Wednesday, October 1, 2014

MY TANGO ENCUENTRO

         
I grew up with the tango, never understanding exactly what it was, only that it spoke to me. When I was very young there were a few popular tango songs I loved that almost always were played as campy parodies, you know the rose in the teeth type thing—"Hernando’s Hideaway," "Jealousy," "Kiss of Fire," "La Cumparsita." Many Broadway musicals featured a tango number—for example, Kiss of the Spider Woman, Pajama Game, Chicago.
The pianist at my ballet school chose to play tangos for the grand battements at the barre, inspiring me to kick higher and with more passion.

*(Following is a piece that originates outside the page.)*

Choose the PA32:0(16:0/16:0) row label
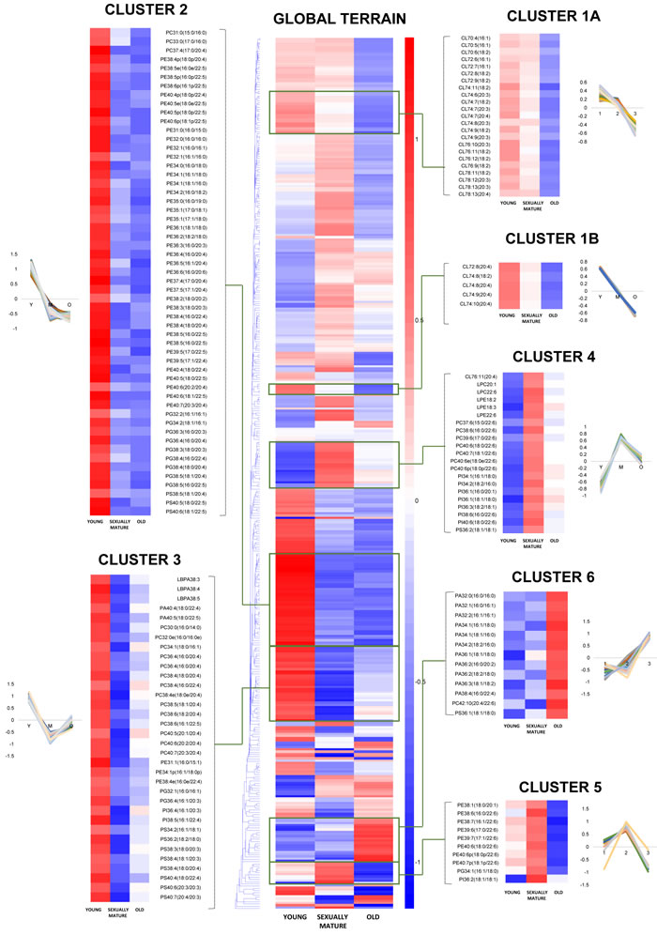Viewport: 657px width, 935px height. point(474,595)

Looking back through the piano sheet music I had collected since a child, there was a plethora of piano solos with names like "Mood Indigo," "Deep Purple," "Blue Fantasy," "Blue Moon," "Moonlight Mood," "Stella by Starlight," "Spellbound," "Manhattan Moonlight," "Moonlight in Vermont," "Autumn in New York," "Autumn Leaves," "Rhapsody in Blue"—it was a shock to see them all in a stack covering fifty years of my piano music tastes. Jewish lullabies, Armenian love songs, the second movements of symphonies touched my soul. I must have been a very sad and lonely child. 

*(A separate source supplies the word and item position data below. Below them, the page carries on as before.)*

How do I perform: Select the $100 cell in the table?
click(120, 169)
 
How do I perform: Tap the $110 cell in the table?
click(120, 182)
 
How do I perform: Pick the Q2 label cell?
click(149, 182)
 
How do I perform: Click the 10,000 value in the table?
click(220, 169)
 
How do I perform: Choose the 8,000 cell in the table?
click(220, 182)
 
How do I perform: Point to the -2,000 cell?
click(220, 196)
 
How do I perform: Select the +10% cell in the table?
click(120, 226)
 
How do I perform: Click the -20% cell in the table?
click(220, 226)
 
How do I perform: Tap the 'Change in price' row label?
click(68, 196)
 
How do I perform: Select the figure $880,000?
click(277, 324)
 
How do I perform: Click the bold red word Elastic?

I later realized that was the tango in me, waiting to be found; each aching diminished or augmented 7th minor modulation in these old pieces expressed my feelings. I was searching for the tango before I even knew what it was. So when I finally found a whole genre of this type of music, and music that I could even dance to, I knew I was home, that I had found my heart beat.

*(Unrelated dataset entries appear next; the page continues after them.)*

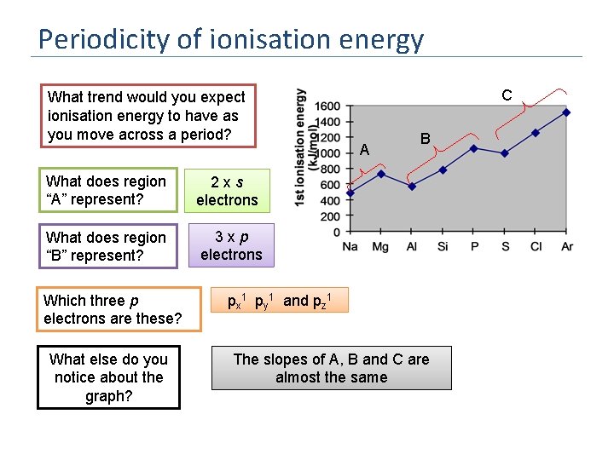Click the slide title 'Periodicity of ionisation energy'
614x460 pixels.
pyautogui.click(x=230, y=39)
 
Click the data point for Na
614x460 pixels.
pyautogui.click(x=350, y=193)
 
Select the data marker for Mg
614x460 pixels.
pyautogui.click(x=381, y=174)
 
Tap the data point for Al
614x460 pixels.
pyautogui.click(x=412, y=186)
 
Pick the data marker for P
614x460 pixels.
pyautogui.click(x=474, y=147)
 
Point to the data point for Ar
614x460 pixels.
pyautogui.click(x=566, y=112)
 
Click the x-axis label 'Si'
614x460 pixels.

I was acquainted with tango music and the 2/4 tango rhythm. But Argentine tango dancing? Until I saw Tango Argentino at the Pantages Theatre in Hollywood in 1988, I had never seen tango danced. My late husband and I left the theatre, exclaiming, wow, to dance like that!
Years later, when I was a widow and alone, I ran across a flier promoting a series of eight Argentine tango classes. I took the eight lessons, and then went to Buenos Aires in 1997 on a group tango tour.
The rest—my continued visits to the Mecca of tango on short vacations, my move to Mexico and my frustration with tango there, and finally, my definitive move to Buenos Aires in 2003—is history, and the subject of The Church of Tango.